El dinero público dedicado a la concertada en España ha subido más de un 40% en la última década. En 2016, según el Ministerio de Educación, el Estado gastó en conciertos 6.000 millones, la cifra más alta de una serie que arranca en 1992. En cambio, la enseñanza pública sigue por debajo de los umbrales previos a la crisis. En 2016 la inversión alcanzó los 41.500 millones, todavía 6.400 millones menos que en 2009. España es el quinto país la UE que más ha recortado en educación desde el inicio de la crisis, dedicándole un 4,1% del PIB, sólo por delante de Rumanía, Irlanda, Bulgaria e Italia, según Eurostat. Y lejos de Dinamarca, Suecia, Finlandia, Estonia y Portugal.

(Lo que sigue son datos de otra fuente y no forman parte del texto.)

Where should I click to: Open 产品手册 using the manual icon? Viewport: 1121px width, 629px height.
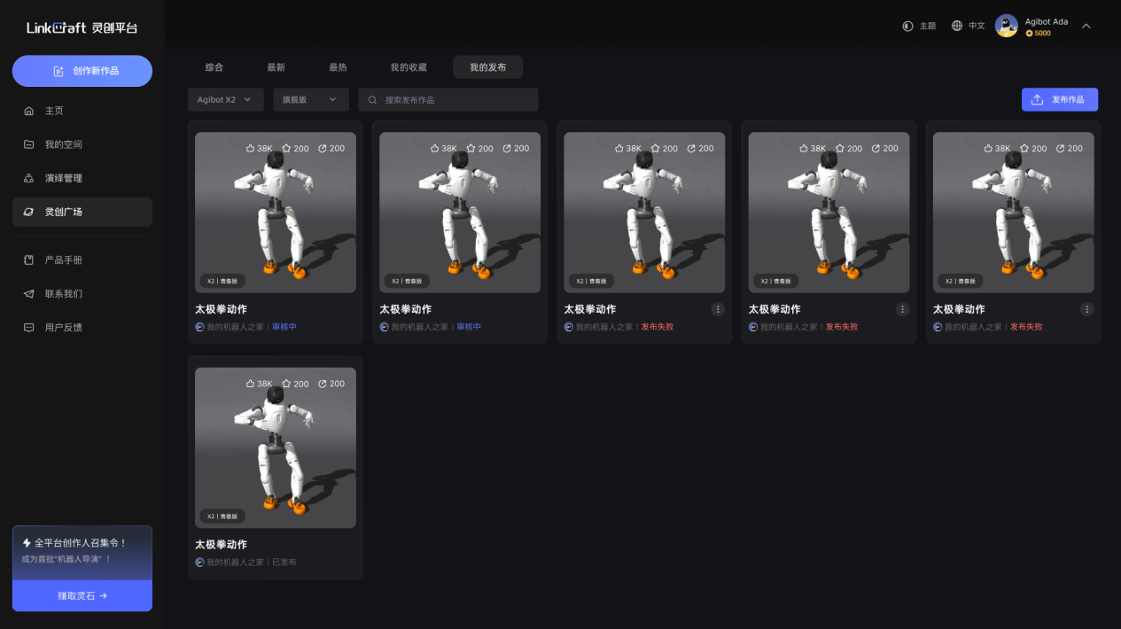pyautogui.click(x=28, y=260)
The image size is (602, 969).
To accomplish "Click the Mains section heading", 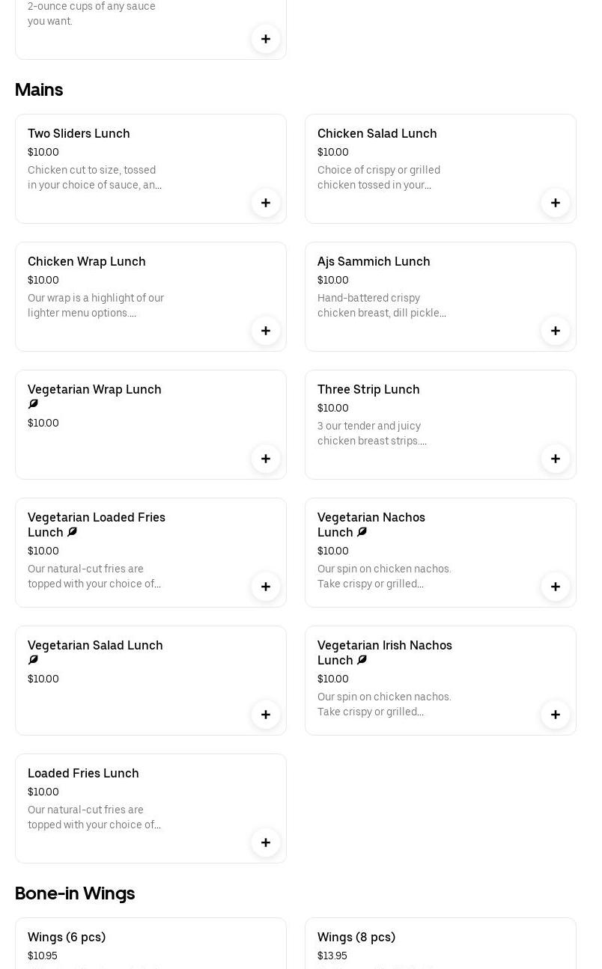I will click(x=39, y=90).
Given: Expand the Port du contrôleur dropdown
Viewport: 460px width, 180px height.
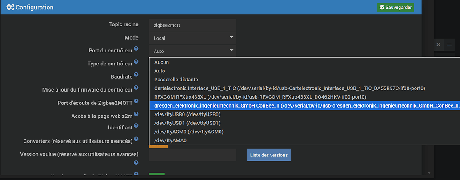Looking at the screenshot, I should point(192,51).
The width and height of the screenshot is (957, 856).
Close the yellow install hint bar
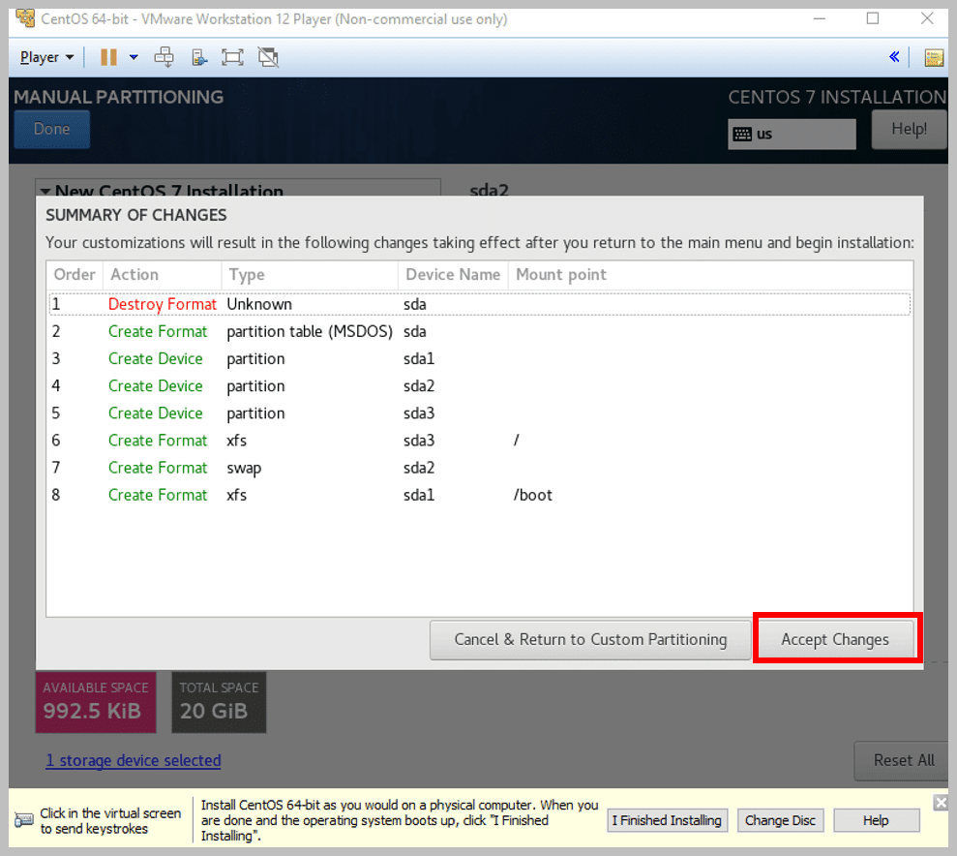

Las 17 autonomías invierten menos en educación pública que en 2009, causa troncal de su debilitamiento. De los 2.706 centros de ideario confesional que hay en España –la Conferencia Episcopal los cifra en 2.551–, un total de 2.446 son sufragados por el Estado, incluidos los que ofrecen una educación diferenciada y con segregación por sexos a niños y niñas. España se encuentra entre los cinco Estados de la UE donde hay menos escuela pública en relación con la concertada, que se lleva una cuarta parte del alumnado. La media europea no alcanza el 15%. El sector de la enseñanza privada cosechó en el curso 2014-2015 casi 600 millones en beneficios, según el INE.
Luis Centeno, secretario general de Escuelas Católicas, explica que el motivo de la contundente reacción contra el anuncio de la ministra es que el criterio de la demanda social es la "piedra angular de la libertad de enseñanza". "El Gobierno todo lo justifica por la demanda social. Según ellos, que [Mariano] Rajoy terminase su mandato obedeció a una demanda social. Es un criterio que políticamente se usa para todo, pero en la educación se quiere suprimir", explica Centeno, que considera la medida anunciada "un ataque frontal a la libertad de enseñanza". "Nos dicen que los colegios concertados que hay ahora se mantendrían, pero en Aragón y en Valencia se les están quitando unidades con el único motivo y razón de que había plazas en los centros públicos. Dicen: 'El que quiera ir a un centro privado que se lo pague'. Pero, entonces, la clase media y los que menos tienen no podrán elegir", explica.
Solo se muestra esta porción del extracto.